- [Supplied passage]:

Start

Why did football league clubs suffer such a drop in attendance during the 1950's?

Over the years, football in England has seen a decrease in attendance from the 1920’s to the present day, but the 1950’s saw a significant drop in spectators. The question is, why?

Football League attendances at the end of the 1948/49 accumulated to 41,271,424 people. These large numbers soon began to decrease throughout the 50’s, and by the 1961/62 season, this number had fell by 13.3 million, leaving accumulated attendances at 27,979,000. There are many theories that have been derived over the years on why attendance numbers may have dropped so significantly during this period, and the three that stand out the most are; the rise of the television, the rise in ticket prices, and the rise of the motorcar.

Firstly, the rise of the television. The coronation of Queen Elizabeth the second in 1953 was a key moment in the spike of television sales across the country. Prior to the coronation, television broadcasting resumed in 1946 after the end of the Second World War. At this time, many people did not own a television set as they were high in price and required a license like they do today, meaning only the richer families were able to afford one. Before the coronation took place, it was estimated that there were only a mere 10,000 televisions in homes in the UK. There were 526,000 television sets sold in the build-up to the Queen’s coronation, and an audience of over 20 million people watched it live on TV [1]. From this, it is thought that football clubs began to lose spectators as games were starting to be televised more frequently by the BBC, and by the time it reached 1961, 75 percent of households had a television set.

End

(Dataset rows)
Start

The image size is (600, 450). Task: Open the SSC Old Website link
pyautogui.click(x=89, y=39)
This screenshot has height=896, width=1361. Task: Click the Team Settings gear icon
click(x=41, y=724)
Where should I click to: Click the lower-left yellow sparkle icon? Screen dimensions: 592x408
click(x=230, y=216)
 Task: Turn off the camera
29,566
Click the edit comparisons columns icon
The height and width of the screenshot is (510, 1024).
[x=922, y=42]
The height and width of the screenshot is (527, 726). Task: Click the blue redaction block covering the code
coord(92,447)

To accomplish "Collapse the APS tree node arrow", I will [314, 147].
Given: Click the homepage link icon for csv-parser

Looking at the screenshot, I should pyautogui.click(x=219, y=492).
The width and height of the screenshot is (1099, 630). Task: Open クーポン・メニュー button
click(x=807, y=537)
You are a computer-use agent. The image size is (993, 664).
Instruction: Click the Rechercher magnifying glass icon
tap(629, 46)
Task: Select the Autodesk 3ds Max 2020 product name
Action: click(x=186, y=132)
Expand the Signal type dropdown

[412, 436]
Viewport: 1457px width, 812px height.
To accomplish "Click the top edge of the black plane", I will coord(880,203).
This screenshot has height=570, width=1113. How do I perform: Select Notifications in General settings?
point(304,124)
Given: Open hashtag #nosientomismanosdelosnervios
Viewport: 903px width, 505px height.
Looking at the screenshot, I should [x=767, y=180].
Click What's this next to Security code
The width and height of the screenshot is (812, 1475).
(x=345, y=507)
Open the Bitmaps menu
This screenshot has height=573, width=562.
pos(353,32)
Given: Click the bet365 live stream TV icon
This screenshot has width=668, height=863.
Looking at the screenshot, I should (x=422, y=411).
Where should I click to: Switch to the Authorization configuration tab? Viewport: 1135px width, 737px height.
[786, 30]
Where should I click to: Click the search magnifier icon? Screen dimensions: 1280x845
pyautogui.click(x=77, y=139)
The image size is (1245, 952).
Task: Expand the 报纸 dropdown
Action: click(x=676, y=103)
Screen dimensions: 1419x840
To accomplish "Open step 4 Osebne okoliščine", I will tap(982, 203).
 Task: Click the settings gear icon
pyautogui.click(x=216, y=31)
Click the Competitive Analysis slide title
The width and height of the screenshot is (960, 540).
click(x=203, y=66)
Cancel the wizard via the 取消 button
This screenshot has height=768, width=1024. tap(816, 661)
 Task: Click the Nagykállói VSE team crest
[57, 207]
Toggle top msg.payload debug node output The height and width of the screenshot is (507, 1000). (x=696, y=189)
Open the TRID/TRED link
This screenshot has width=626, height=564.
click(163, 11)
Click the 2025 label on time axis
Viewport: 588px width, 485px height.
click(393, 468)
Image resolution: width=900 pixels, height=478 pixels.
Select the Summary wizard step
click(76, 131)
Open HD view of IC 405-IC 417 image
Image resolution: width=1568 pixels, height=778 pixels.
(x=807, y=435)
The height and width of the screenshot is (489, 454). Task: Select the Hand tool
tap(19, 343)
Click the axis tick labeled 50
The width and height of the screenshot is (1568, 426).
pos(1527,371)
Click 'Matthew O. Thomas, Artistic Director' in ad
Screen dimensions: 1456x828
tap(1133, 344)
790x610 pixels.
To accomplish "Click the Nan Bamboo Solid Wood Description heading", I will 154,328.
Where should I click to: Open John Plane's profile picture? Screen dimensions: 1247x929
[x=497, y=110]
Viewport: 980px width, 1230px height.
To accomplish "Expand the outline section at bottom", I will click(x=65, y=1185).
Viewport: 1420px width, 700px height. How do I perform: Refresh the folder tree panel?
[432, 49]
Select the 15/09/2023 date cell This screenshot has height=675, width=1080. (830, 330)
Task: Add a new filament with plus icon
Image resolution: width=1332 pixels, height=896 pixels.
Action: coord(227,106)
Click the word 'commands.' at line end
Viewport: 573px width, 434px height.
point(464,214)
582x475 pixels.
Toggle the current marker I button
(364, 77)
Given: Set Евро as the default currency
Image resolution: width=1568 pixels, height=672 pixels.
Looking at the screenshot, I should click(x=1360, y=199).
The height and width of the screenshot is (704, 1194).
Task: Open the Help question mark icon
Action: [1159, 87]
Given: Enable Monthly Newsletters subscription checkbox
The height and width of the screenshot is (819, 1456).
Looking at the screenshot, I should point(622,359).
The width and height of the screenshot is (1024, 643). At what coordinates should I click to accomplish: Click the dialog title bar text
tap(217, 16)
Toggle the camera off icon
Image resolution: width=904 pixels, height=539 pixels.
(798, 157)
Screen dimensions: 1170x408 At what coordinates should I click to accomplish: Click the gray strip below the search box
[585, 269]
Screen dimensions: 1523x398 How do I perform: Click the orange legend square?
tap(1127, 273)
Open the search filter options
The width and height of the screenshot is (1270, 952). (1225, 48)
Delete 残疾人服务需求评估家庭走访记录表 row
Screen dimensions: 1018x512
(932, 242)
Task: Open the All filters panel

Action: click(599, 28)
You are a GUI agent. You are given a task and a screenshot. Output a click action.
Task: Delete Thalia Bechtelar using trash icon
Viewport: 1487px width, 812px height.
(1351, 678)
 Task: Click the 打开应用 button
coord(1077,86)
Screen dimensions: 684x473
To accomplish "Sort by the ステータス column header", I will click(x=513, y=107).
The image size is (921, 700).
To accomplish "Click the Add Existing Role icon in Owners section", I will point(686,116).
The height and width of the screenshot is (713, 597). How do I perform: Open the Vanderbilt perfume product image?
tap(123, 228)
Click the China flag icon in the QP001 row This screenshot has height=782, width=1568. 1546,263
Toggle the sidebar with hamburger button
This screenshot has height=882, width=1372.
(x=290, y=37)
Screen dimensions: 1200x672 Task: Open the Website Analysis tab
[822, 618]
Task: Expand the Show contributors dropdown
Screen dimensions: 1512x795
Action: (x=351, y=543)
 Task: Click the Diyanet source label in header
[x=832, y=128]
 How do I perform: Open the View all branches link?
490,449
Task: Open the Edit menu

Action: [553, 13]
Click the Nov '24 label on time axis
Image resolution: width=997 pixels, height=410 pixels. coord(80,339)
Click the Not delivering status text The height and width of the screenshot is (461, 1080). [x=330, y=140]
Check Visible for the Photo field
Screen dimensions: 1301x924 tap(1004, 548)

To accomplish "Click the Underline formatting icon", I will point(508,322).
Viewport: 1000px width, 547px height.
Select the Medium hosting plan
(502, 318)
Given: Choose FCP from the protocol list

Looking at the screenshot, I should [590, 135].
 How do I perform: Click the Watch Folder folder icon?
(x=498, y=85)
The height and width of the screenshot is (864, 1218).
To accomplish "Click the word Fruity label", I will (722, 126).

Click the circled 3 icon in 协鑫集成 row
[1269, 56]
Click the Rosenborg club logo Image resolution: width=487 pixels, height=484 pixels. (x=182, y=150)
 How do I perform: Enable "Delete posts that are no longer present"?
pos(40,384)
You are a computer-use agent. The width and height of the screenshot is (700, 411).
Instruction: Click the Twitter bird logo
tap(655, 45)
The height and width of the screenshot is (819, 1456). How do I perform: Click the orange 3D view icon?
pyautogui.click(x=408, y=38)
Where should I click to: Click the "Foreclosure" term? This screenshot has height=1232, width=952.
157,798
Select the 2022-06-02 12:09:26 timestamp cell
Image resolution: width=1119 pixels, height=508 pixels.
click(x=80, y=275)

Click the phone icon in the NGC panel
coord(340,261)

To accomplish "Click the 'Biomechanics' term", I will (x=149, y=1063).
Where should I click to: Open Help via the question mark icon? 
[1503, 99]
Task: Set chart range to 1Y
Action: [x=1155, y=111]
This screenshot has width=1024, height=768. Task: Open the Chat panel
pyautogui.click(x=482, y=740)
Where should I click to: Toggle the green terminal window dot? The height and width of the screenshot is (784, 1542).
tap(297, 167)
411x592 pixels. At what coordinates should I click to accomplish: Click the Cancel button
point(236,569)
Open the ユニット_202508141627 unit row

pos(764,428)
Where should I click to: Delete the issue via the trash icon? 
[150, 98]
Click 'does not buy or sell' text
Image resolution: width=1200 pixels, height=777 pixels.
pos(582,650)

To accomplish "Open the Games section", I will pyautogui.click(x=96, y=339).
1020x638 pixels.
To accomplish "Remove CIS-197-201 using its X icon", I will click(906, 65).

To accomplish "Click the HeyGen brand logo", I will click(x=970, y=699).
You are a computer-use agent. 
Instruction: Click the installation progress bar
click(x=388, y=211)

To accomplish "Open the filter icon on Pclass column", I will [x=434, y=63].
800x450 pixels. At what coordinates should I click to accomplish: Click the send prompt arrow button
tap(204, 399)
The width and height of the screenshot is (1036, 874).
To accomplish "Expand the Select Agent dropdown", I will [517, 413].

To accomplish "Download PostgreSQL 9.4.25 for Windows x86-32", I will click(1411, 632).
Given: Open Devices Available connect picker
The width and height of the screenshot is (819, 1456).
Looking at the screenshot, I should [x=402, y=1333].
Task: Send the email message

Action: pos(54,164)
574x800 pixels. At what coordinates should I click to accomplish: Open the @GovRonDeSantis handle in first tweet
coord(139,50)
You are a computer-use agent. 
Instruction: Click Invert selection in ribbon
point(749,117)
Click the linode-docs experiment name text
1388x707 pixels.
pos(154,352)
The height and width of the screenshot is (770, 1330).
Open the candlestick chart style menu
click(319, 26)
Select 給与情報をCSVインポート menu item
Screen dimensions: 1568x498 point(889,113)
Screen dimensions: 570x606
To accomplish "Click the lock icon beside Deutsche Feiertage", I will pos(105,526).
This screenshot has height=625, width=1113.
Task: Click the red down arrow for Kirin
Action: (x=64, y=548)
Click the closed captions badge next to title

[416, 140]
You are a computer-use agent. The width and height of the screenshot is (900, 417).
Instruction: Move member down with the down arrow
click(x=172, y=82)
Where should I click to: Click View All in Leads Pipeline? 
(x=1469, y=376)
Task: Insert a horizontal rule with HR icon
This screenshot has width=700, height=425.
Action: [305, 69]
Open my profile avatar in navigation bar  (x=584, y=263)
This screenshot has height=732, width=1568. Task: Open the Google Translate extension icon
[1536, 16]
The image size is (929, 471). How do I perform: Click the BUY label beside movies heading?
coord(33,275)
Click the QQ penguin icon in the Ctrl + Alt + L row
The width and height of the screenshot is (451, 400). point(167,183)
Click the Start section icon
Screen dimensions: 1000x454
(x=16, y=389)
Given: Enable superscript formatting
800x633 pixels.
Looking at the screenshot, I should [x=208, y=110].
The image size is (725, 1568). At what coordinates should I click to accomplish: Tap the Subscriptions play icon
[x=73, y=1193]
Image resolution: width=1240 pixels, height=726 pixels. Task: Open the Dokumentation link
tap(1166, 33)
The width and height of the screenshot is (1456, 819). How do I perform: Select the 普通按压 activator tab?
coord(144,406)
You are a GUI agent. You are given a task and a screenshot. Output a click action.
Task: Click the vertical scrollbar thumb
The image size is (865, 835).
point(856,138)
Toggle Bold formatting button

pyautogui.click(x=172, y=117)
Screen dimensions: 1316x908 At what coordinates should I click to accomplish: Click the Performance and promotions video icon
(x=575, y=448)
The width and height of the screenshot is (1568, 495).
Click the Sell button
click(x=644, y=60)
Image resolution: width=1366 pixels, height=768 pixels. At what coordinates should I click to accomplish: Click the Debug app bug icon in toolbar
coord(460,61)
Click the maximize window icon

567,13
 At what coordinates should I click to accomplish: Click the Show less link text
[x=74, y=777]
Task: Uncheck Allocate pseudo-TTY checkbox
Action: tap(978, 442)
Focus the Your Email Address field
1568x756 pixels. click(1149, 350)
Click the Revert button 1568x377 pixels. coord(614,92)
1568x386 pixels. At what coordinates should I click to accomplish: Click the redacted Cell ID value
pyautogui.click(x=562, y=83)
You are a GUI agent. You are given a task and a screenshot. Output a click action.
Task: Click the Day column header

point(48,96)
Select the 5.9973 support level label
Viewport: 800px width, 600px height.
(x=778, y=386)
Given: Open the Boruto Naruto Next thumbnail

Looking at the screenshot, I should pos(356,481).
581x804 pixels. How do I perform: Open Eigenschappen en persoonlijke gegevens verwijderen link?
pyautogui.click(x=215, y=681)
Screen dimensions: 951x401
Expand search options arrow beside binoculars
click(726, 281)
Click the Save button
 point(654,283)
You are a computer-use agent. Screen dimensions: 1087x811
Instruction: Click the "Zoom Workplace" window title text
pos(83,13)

End

- [Set tasks]:
1: According to the football attendance text, how many television sets were sold in the build-up to the Queen's coronation?
2: Reproduce the records from the line with "Click the Revert" up to and including the line with "pyautogui.click(x=215, y=681)".

- [Expected results]:
1: 526,000

2:
Click the Revert button 1568x377 pixels. coord(614,92)
1568x386 pixels. At what coordinates should I click to accomplish: Click the redacted Cell ID value
pyautogui.click(x=562, y=83)
You are a GUI agent. You are given a task and a screenshot. Output a click action.
Task: Click the Day column header

point(48,96)
Select the 5.9973 support level label
Viewport: 800px width, 600px height.
(x=778, y=386)
Given: Open the Boruto Naruto Next thumbnail

Looking at the screenshot, I should pos(356,481).
581x804 pixels. How do I perform: Open Eigenschappen en persoonlijke gegevens verwijderen link?
pyautogui.click(x=215, y=681)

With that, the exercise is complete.